Being LGBTI in Azerbaijan: Little Prospect For Change
In September 2015, the European Parliament passed a resolution in which it expressed its “extreme concern” over the situation of LGBTI people in Azerbaijan, and condemned “political hate speech against LGBTI people coming in from the highest levels” and “called on the Azerbaijan government to stop obstructing and intimidating human rights defenders working for the rights of LGBTI people”.
There is little legislative support for members of the LGBTI community in the country. When 20-year-old Isa Shahmarli, gay rights activist and founder of AZAD - a LGBTI NGO in Azerbaijan - committed suicide in 2014, a wave of concern spread through the country’s civil society. However, little has changed.

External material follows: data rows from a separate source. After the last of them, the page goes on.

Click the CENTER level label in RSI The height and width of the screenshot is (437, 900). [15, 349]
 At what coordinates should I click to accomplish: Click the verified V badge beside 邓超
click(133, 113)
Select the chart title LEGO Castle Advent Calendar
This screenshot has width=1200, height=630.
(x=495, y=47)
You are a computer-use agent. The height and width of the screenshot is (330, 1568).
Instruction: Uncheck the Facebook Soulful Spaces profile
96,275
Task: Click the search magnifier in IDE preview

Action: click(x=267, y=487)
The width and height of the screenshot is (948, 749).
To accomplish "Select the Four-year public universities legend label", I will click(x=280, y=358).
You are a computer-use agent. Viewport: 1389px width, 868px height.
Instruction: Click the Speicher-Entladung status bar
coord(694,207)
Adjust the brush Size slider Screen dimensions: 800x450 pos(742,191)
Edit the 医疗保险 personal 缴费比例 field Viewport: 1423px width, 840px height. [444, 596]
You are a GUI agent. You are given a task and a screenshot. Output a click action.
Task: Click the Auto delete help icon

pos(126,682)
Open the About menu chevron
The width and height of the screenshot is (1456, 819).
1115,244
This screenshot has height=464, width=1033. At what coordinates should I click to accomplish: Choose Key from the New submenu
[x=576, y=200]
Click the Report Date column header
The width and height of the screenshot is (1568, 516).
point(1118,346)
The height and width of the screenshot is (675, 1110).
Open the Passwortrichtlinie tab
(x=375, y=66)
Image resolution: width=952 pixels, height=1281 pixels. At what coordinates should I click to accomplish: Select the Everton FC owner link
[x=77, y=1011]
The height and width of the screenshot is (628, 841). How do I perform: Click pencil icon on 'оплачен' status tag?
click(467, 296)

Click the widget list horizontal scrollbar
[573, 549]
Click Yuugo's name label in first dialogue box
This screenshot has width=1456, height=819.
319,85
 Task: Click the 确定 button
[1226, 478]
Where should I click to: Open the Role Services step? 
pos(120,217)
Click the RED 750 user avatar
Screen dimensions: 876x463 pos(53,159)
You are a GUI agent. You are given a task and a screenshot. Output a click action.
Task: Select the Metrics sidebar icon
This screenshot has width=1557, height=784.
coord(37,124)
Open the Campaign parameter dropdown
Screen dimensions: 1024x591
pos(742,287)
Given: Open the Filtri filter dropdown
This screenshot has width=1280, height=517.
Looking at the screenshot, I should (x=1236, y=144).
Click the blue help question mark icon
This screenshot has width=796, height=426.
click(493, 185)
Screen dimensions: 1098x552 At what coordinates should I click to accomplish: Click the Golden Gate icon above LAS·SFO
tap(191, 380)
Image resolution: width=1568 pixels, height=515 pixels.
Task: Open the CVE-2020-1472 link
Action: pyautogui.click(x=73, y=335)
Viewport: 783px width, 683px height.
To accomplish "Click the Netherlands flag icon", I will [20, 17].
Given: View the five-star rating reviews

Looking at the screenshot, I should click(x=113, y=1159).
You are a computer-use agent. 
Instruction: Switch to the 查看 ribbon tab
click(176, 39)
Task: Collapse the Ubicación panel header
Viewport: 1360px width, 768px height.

Azerbaijan decriminalized homosexuality in 2001 in order to join the Council of Europe, but, in 2010, Council of Europe discussions on sexual discrimination and same-sex marriage were boycotted and protested against in the country. This suggested to many observers that the government is unlikely to take steps to properly protect the rights of gay and transgender Azerbaijanis.
The legal and financial limitations organizations that do take on the task of LGBT related issues in the country face a series of tough laws that make it difficult to spread or raise awareness to the plight of LGBTI peoples in Azerbaijan.
As a result, many members of Azerbaijan's LGBTI community choose to instead leave the country.